Add a functionality to search for instructions and buggy --opcode option
arty-hlr opened this issue · 7 comments
Hi,
It seems ROPgadget got some gadgets which r2 with /R missed, so I was eager to try it. Upon trying it on a few binaries and reading the source code though, I realized I could only use -- only with such a string "pop|ret" which checks if each instruction of the gadgets found is a pop or a ret.
I don't believe adding the possibility to search for whole instructions in clear would be very difficult, could there be such an option to look only for gadgets with "pop rdi" or only with "pop rdi; ret" inside? The way it is implemented with --only now, I see a lot of other pop gadgets which I'm not looking for.
I'm aware there is an --opcode option, but here is what I get upon trying it:
Opcodes information
============================================================
Traceback (most recent call last):
File "/usr/bin/ROPgadget", line 17, in <module>
ropgadget.main()
File "/usr/lib/python3.7/site-packages/ropgadget/__init__.py", line 28, in main
sys.exit(Core(Args().getArgs()).analyze())
File "/usr/lib/python3.7/site-packages/ropgadget/core.py", line 173, in analyze
elif self.__options.opcode: return self.__lookingForOpcodes(self.__options.opcode)
File "/usr/lib/python3.7/site-packages/ropgadget/core.py", line 116, in __lookingForOpcodes
allRef = [m.start() for m in re.finditer(opcodes.decode("hex"), section["opcodes"])]
AttributeError: 'str' object has no attribute 'decode'
Thanks in advance!
Florian
You can just grep output of ROPgadget for finding desired instructions.
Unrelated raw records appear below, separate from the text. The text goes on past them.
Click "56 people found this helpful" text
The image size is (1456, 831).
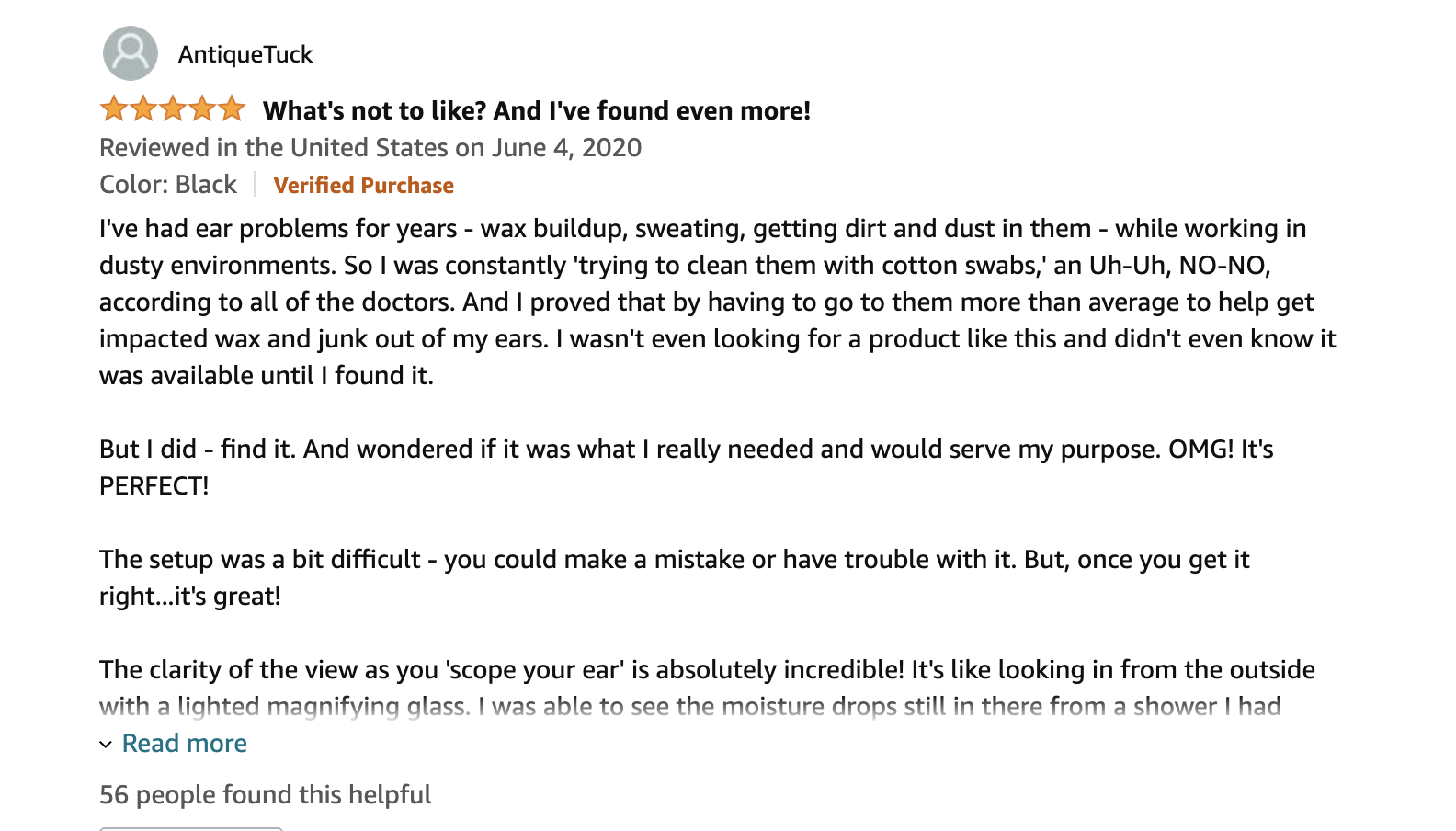click(265, 794)
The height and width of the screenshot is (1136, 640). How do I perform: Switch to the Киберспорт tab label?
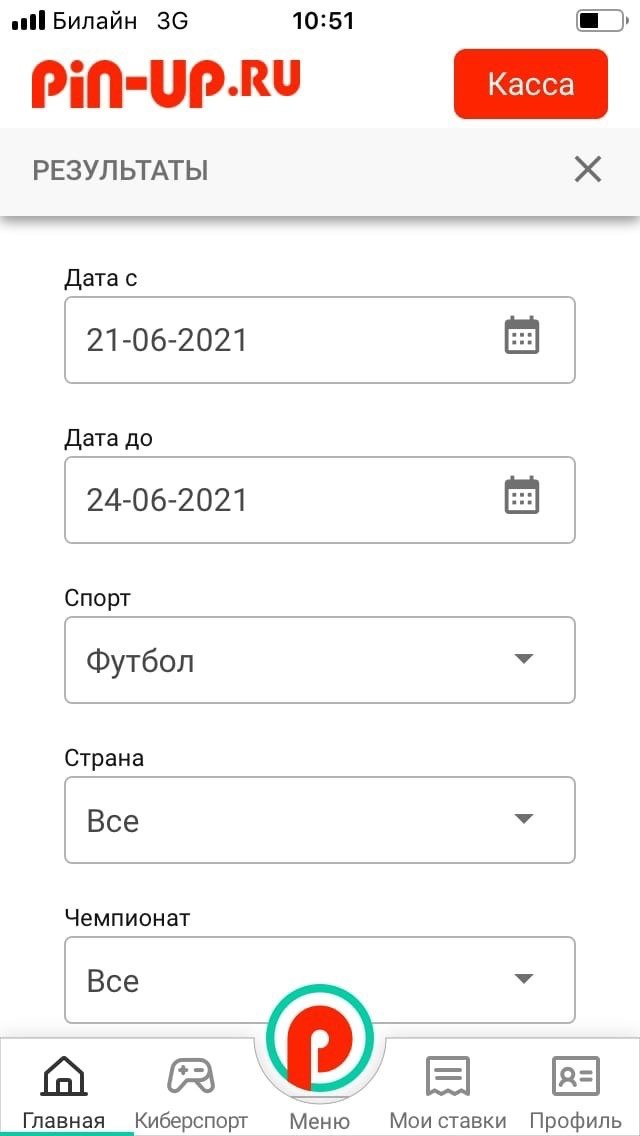point(191,1121)
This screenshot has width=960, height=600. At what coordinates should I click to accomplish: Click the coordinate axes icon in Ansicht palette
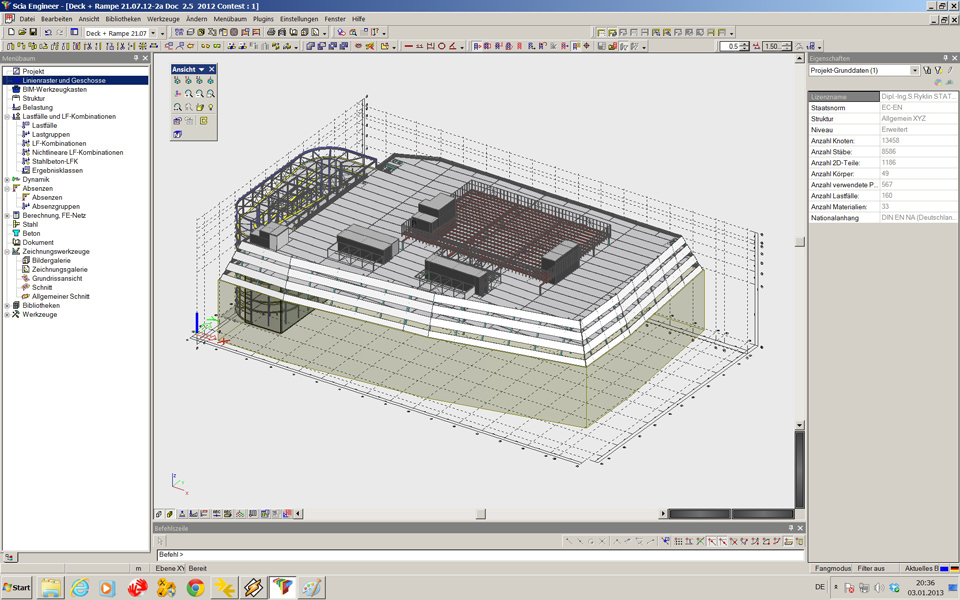177,94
I also suggest that your input for --opcode option was in incorrect format.
Obviously I can, but that's like saying "just use something else to do it".
My formatting was right for --opcode, I can send a screenshot later today.
No screenshot needed, just provide the input.
I tried the exact syntax specified in the help:
ROPgadget --binary fluff32 --opcode c9c3
Opcodes information
============================================================
Traceback (most recent call last):
File "/usr/bin/ROPgadget", line 17, in <module>
ropgadget.main()
File "/usr/lib/python3.7/site-packages/ropgadget/__init__.py", line 28, in main
sys.exit(Core(Args().getArgs()).analyze())
File "/usr/lib/python3.7/site-packages/ropgadget/core.py", line 173, in analyze
elif self.__options.opcode: return self.__lookingForOpcodes(self.__options.opcode)
File "/usr/lib/python3.7/site-packages/ropgadget/core.py", line 116, in __lookingForOpcodes
allRef = [m.start() for m in re.finditer(opcodes.decode("hex"), section["opcodes"])]
AttributeError: 'str' object has no attribute 'decode'
I guess it's a python error that has to do with encoding/decoding of strings, that's all I can get from that error.
With python2 --opcode works fine, but with python3 it really produces error.
=> python ./ROPgadget.py --binary ./fluff32 --opcode c9c3
Opcodes information
============================================================
0x0804864a : c9c3
0x08048663 : c9c3
=> python3 ./ROPgadget.py --binary ./fluff32 --opcode c9c3
Opcodes information
============================================================
Traceback (most recent call last):
File "./ROPgadget.py", line 12, in <module>
ropgadget.main()
File "/home/oleshka/fast-workspace/ROPgadget/ropgadget/__init__.py", line 24, in main
sys.exit(0 if Core(Args().getArgs()).analyze() else 1)
File "/home/oleshka/fast-workspace/ROPgadget/ropgadget/core.py", line 203, in analyze
elif self.__options.opcode: return self.__lookingForOpcodes(self.__options.opcode)
File "/home/oleshka/fast-workspace/ROPgadget/ropgadget/core.py", line 150, in __lookingForOpcodes
allRef = [m.start() for m in re.finditer(re.escape(opcodes.decode("hex")), section["opcodes"])]
AttributeError: 'str' object has no attribute 'decode'
Ok, I guess I'll use python2 until that is fixed. Thanks for the help!